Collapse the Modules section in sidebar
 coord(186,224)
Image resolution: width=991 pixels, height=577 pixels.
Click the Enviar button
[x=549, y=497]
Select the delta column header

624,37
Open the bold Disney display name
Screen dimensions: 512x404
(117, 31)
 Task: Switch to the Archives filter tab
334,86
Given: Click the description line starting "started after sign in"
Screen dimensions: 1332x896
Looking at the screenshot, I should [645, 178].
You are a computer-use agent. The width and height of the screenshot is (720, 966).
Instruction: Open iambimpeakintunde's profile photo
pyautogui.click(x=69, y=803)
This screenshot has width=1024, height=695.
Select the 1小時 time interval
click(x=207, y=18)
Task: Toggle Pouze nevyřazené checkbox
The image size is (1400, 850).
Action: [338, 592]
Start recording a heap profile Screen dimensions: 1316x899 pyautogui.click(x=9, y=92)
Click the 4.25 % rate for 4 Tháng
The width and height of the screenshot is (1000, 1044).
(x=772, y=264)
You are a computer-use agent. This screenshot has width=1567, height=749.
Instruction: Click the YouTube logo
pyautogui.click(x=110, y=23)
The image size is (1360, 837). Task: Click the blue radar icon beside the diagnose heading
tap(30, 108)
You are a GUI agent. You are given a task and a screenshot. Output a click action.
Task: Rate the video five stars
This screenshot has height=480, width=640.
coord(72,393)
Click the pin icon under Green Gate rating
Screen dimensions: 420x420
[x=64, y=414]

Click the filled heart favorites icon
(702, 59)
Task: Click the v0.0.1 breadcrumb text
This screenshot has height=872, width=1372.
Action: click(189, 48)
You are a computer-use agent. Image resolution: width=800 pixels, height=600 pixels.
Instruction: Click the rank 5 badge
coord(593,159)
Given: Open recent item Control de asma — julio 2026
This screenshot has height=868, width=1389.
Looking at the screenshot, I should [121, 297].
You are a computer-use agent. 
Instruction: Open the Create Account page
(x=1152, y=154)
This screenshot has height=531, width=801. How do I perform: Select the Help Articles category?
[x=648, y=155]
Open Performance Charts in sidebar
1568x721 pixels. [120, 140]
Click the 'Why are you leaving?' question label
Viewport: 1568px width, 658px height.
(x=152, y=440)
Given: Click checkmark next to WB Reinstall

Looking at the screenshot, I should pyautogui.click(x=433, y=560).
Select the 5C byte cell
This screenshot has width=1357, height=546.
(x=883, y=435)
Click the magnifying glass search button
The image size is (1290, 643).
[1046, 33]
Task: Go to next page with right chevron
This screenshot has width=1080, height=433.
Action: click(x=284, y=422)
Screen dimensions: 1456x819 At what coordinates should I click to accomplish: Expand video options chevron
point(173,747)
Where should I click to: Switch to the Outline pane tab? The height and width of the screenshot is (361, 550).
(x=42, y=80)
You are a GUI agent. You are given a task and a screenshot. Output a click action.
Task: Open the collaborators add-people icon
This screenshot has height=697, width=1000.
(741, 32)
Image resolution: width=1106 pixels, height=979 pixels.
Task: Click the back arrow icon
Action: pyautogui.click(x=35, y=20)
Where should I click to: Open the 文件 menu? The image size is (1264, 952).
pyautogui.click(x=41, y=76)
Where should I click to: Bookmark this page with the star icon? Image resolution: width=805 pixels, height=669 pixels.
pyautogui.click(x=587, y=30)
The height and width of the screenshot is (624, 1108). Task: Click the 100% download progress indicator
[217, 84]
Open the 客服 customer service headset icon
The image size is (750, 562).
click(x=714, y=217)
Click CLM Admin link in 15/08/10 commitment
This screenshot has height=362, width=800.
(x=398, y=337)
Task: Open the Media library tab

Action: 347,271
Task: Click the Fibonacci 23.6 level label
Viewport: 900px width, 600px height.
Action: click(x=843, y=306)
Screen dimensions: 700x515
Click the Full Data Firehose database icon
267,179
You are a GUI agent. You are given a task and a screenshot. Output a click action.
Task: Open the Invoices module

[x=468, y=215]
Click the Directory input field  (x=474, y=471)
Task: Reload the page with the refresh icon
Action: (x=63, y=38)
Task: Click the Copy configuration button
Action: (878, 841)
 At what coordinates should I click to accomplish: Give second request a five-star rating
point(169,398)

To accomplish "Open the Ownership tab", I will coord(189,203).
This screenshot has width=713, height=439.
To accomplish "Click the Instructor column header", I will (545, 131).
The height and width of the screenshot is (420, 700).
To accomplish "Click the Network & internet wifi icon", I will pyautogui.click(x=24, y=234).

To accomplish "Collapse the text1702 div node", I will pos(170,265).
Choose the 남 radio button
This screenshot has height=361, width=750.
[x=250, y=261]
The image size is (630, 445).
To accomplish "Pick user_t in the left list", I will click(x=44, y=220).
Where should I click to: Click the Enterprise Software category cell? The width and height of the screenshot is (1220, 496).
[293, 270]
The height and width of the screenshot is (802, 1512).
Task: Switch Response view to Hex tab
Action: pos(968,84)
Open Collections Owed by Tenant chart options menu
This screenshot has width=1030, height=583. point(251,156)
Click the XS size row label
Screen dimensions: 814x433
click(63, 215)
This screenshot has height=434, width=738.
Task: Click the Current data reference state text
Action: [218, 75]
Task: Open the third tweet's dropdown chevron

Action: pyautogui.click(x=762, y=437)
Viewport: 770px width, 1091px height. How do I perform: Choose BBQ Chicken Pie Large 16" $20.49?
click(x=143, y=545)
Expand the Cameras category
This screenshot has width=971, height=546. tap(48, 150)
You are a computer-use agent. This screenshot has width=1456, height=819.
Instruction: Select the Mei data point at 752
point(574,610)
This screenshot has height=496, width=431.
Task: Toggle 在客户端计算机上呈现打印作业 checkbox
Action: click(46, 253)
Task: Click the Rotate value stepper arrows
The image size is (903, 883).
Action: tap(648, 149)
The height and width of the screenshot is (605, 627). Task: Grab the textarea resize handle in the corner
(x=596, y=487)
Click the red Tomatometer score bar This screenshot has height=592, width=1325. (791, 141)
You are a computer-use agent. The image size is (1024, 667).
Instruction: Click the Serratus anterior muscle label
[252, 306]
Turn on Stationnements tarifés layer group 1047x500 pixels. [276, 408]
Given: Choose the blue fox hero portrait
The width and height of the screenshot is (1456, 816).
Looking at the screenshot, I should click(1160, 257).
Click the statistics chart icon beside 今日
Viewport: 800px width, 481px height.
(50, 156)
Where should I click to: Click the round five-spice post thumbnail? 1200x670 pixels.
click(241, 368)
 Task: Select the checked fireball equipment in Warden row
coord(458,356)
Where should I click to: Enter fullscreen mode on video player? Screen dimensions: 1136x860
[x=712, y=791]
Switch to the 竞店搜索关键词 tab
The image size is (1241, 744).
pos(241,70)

- Task: When a line in the records above contains the word "agent", copy it.

- Expected answer:
You are a computer-use agent. The width and height of the screenshot is (720, 966).
You are a computer-use agent. This screenshot has width=1567, height=749.
You are a GUI agent. You are given a task and a screenshot. Output a click action.
You are a computer-use agent. Image resolution: width=800 pixels, height=600 pixels.
You are a computer-use agent. 
You are a GUI agent. You are given a task and a screenshot. Output a click action.
You are a GUI agent. You are given a task and a screenshot. Output a click action.
You are a computer-use agent. This screenshot has width=1456, height=819.
You are a computer-use agent. The image size is (1024, 667).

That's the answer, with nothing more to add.